I see a ton of other themes marked ‘post-formats’ in the theme browser on WP.org but the sample data doesn’t seem to take advantage of it (or the themes I saw don’t…).
Helen Hou-Sandi 8:03 pm on January 7, 2013 Permalink
The various mobile apps also have post format support built in, with the image format being the one that probably sees the most use, as the “Quick Photo” feature in the apps automatically assigns that format. Of course, it’s up to the theme to do something special with it.
The issues I see with adoption (or lack thereof) is with the lack of UI that makes an actual difference for the end user besides choosing from some radio buttons that don’t show you what’s different about the choices, and lack of data standardization for theme authors to take advantage of. It’s not something that’s going to be used by everybody in every application, and there are no illusions about that, but for those who do use it, it’s valuable and desirable, and we should always be making things better.
sara cannon 10:53 pm on January 7, 2013 Permalink
count me in to help here as well.
Alex King 1:02 am on January 8, 2013 Permalink
Obviously I’m a big fan of this getting into core. The trac ticket is here for anyone interested:
http://core.trac.wordpress.org/ticket/19570
The code in the GitHub repos should work fine with WordPres 3.5, but obviously we wouldn’t want the JS hacks that were needed to implement it as an add-on.
Having thought it through and implemented this once already, I’m still pretty pleased with the overall approach we used and the naming conventions we established. I’d *really* love to see the post meta naming conventions maintained if at all possible.
Helen, let me know if there are things I can do to help out!
Mel Choyce 2:24 am on January 8, 2013 Permalink
I’d like to help out with this, if there’s still room.

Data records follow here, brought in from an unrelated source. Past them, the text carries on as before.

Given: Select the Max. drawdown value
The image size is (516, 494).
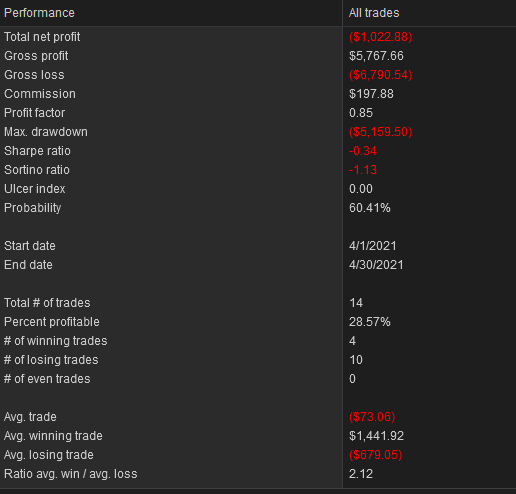Looking at the screenshot, I should point(380,132).
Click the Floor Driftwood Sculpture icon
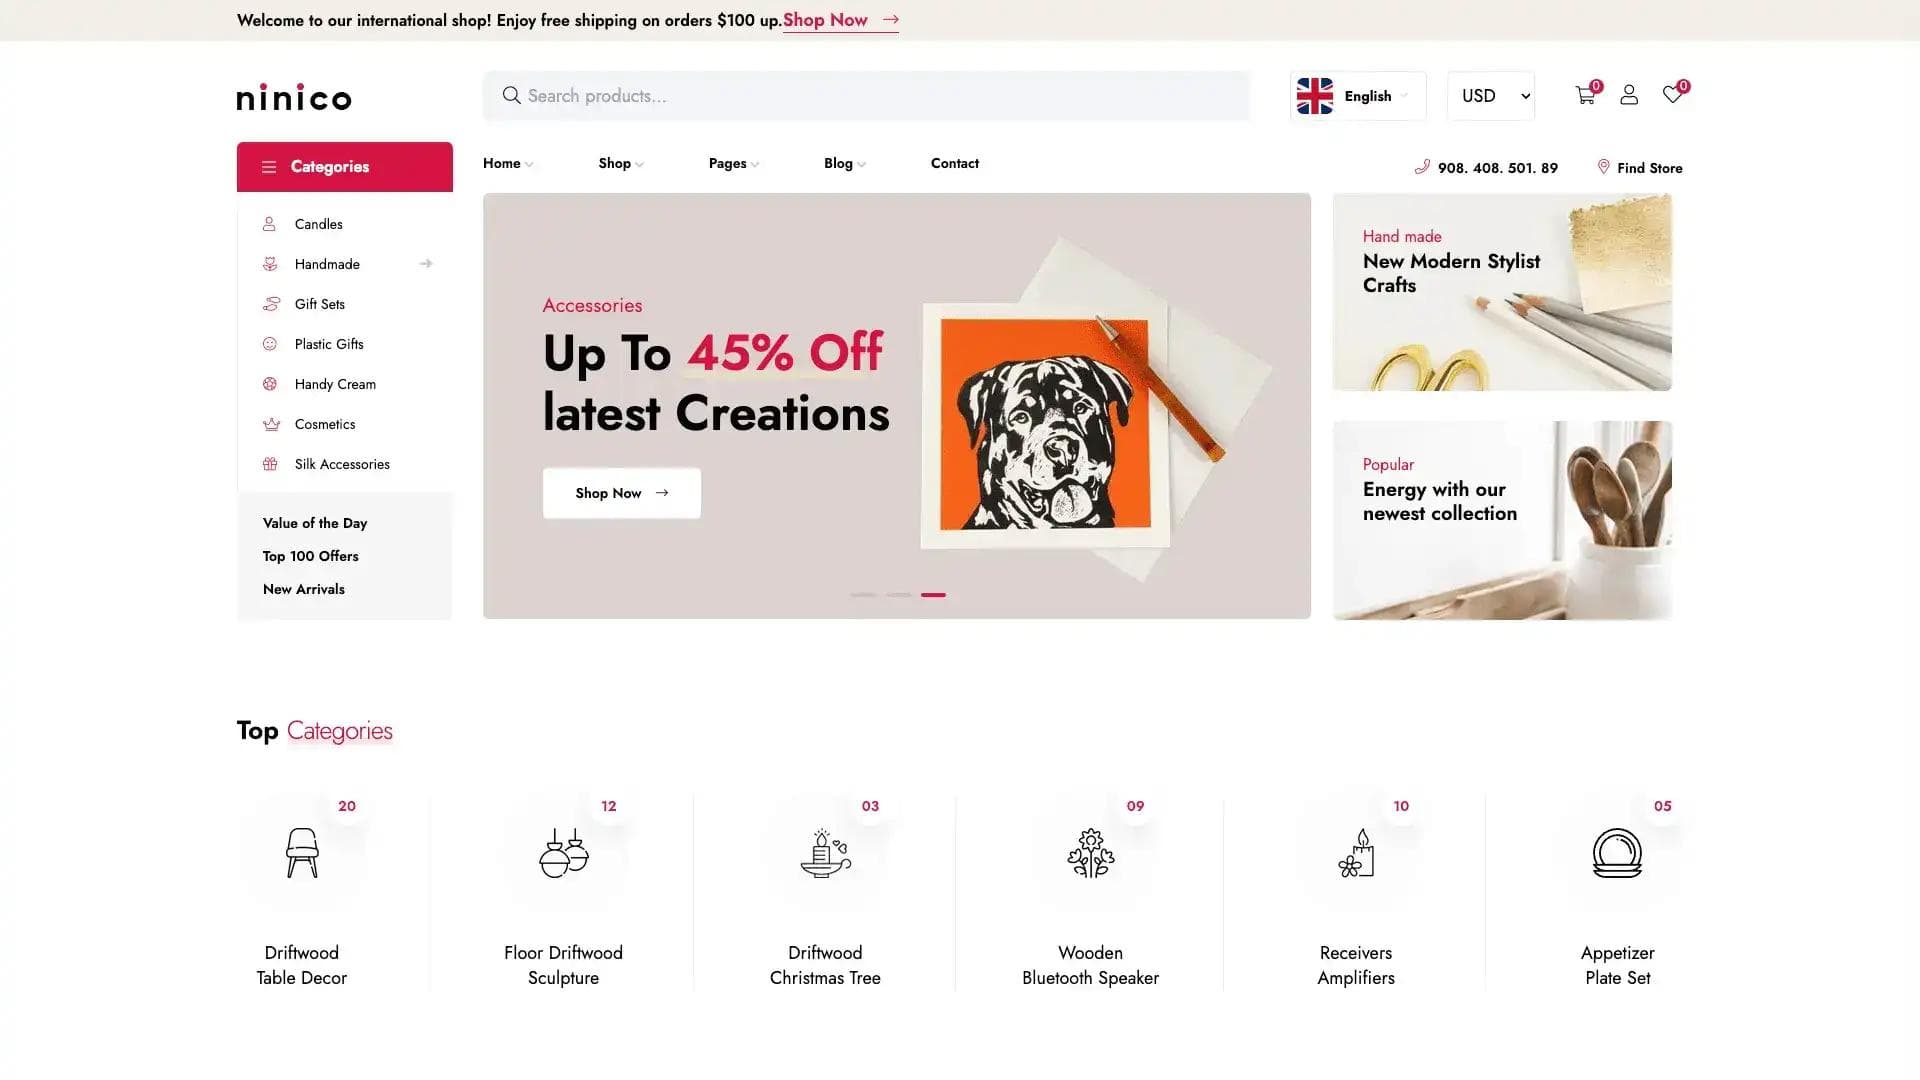The width and height of the screenshot is (1920, 1080). click(x=563, y=853)
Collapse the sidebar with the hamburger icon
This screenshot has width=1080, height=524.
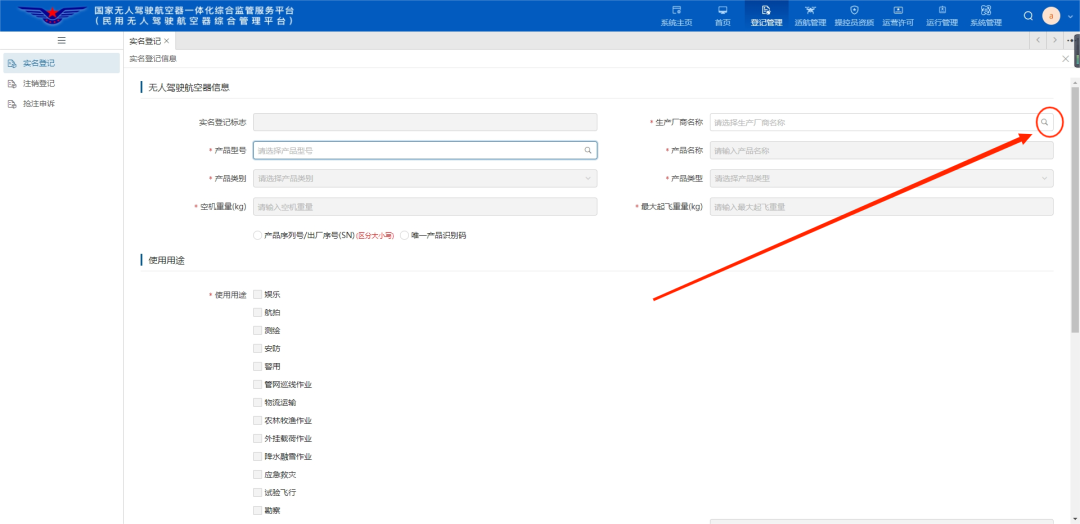pos(61,41)
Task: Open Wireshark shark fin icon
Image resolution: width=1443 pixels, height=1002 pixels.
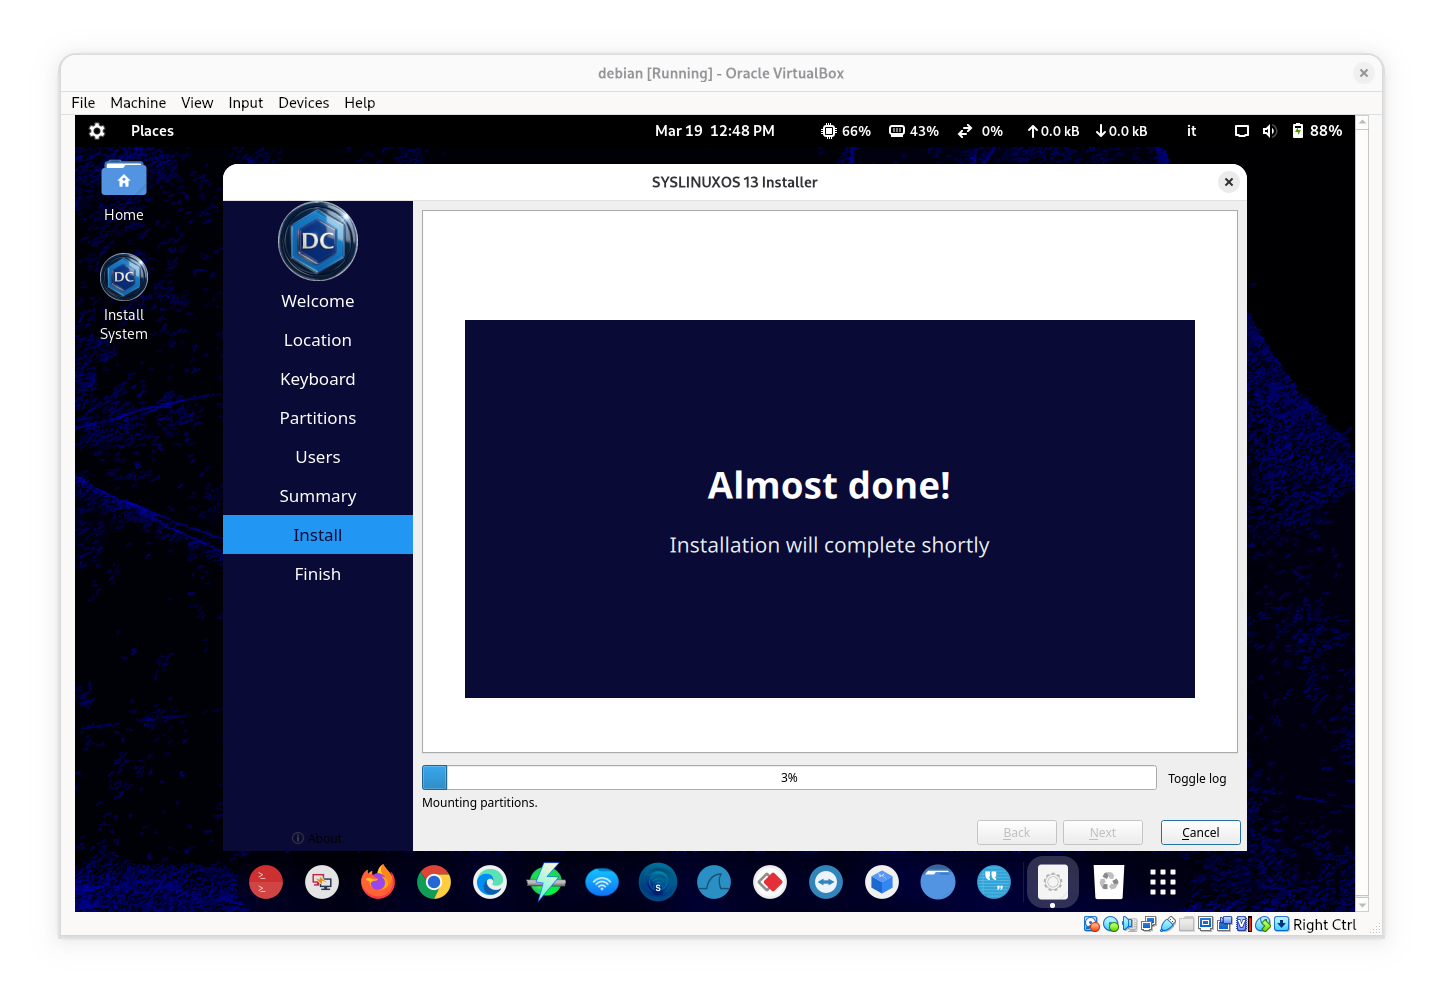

Amy Hendrix (sabreuse) 2:49 am on January 8, 2013 Permalink
Sign me up.
grantpalin 12:04 am on January 9, 2013 Permalink
I’d be happy to help with this in the form of suggestions and feedback. I’ve been puzzled by the lack of a real UI for using formats, and have used Alex King’s plugin to fill the hole. Something worthwhile could be to write a guide on migrating from a plugin-based solution to a core-based one, which I might be able o help with.
Jonas Bolinder (jond3r) 12:52 pm on January 9, 2013 Permalink
I’m prepared to contribute (with code and opinions).
davebc 5:41 pm on January 9, 2013 Permalink
I’m no coder, but I’ve been dying for post formats to get this attention since they debuted and have stuck with Tumblr solely for this reason ever since. There are few things I won’t do to help test, if you could use that.
One request: please don’t overlook the bookmarklet when updating the UI for these features.
Japh 9:36 pm on January 9, 2013 Permalink
I know I said it in IRC the other week, but just to be sure: I’m in for this one!
Lance Willett 4:50 pm on January 17, 2013 Permalink
@aaroncampbell Can you tag this post “post formats”?
Helen Hou-Sandi 5:16 pm on January 17, 2013 Permalink
Done.
Aaron D. Campbell 5:53 pm on January 17, 2013 Permalink
Thanks Helen
Lance Willett 4:52 pm on January 17, 2013 Permalink
In case it’s helpful, here is some code that might be helpful even if for how *not* to implement. Heh.
We have several themes on WP.com where post formats are crucial to the theme and where we needed to have “content parts” broken out, like in a Video post. We wanted just the video URL or markup and not the rest of the post content.
From the Esquire theme, for example:
https://wpcom-themes.svn.automattic.com/esquire/content-grabbers.php
The regex there handles URL, video, and audio.
Todo to make this much better:
1. Use
get_children()instead to replace the SQL in all thes grabber functions2. Cache the result in post meta, then refresh it only when the post changes
We’d obviously love to replace all this code once core supports getting the better post format UI and being able to “grab” the content pieces out cleanly.